■ Written instruction
Quote the listing from the line that contains "Where should I" through the line that contains "Action: tap(445, 32)", including both of those lines and leaving every line unchanged.

■ Material for this exercise
::::::::::
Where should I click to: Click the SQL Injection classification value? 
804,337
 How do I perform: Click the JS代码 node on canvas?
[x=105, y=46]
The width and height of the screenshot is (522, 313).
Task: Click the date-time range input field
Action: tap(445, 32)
::::::::::
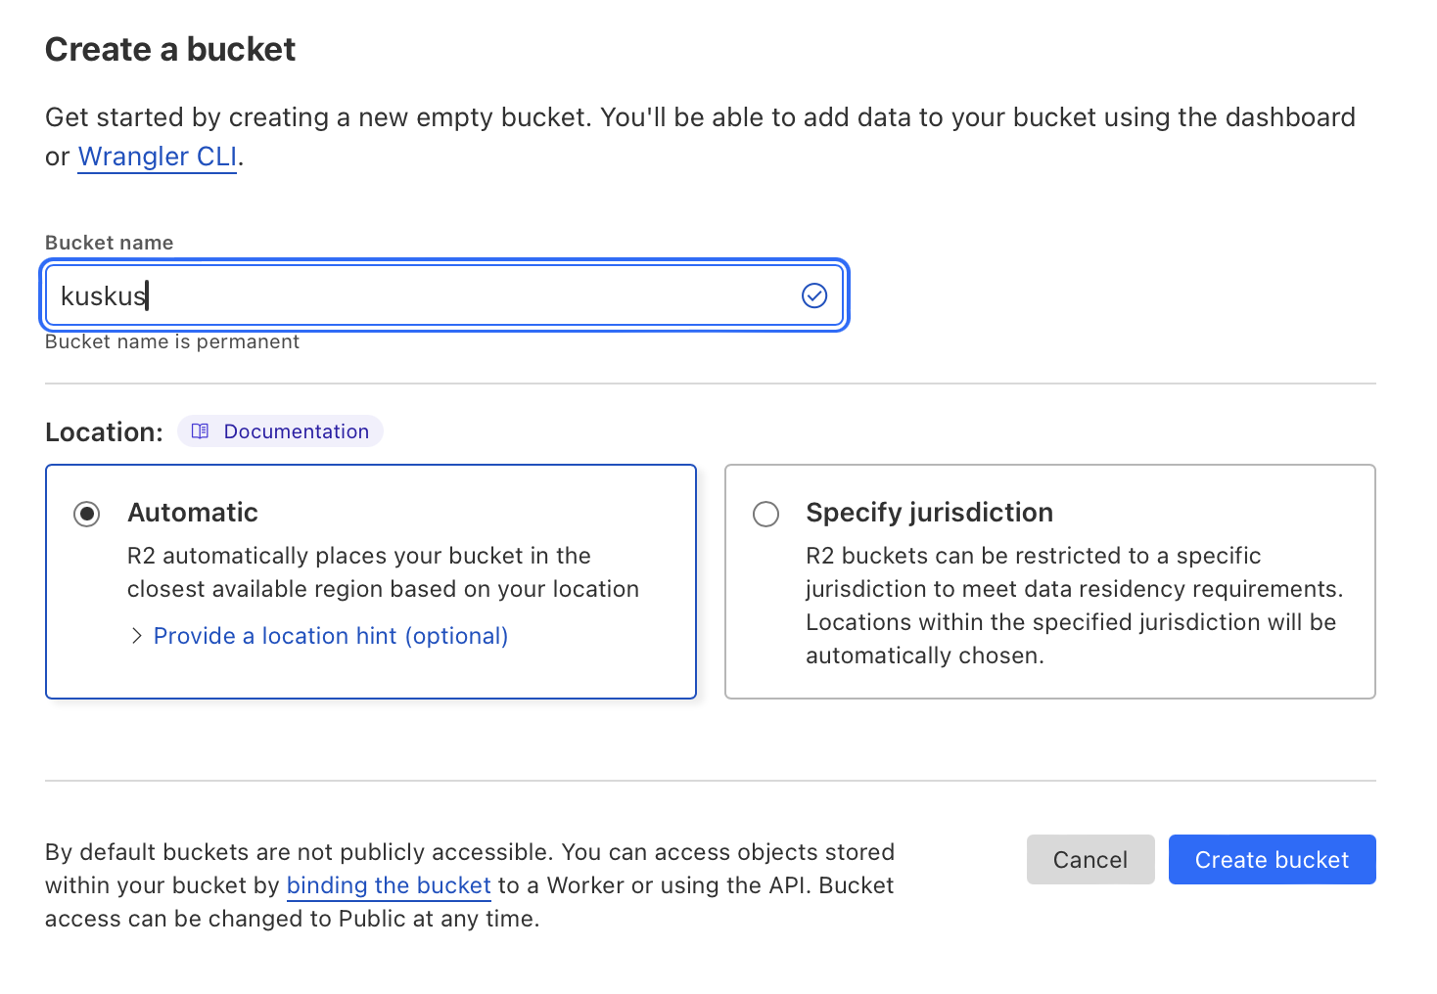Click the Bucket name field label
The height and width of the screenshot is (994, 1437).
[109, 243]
::::::::::
■ Full answer
Where should I click to: Click the SQL Injection classification value? 
804,337
 How do I perform: Click the JS代码 node on canvas?
[x=105, y=46]
The width and height of the screenshot is (522, 313).
Task: Click the date-time range input field
Action: tap(445, 32)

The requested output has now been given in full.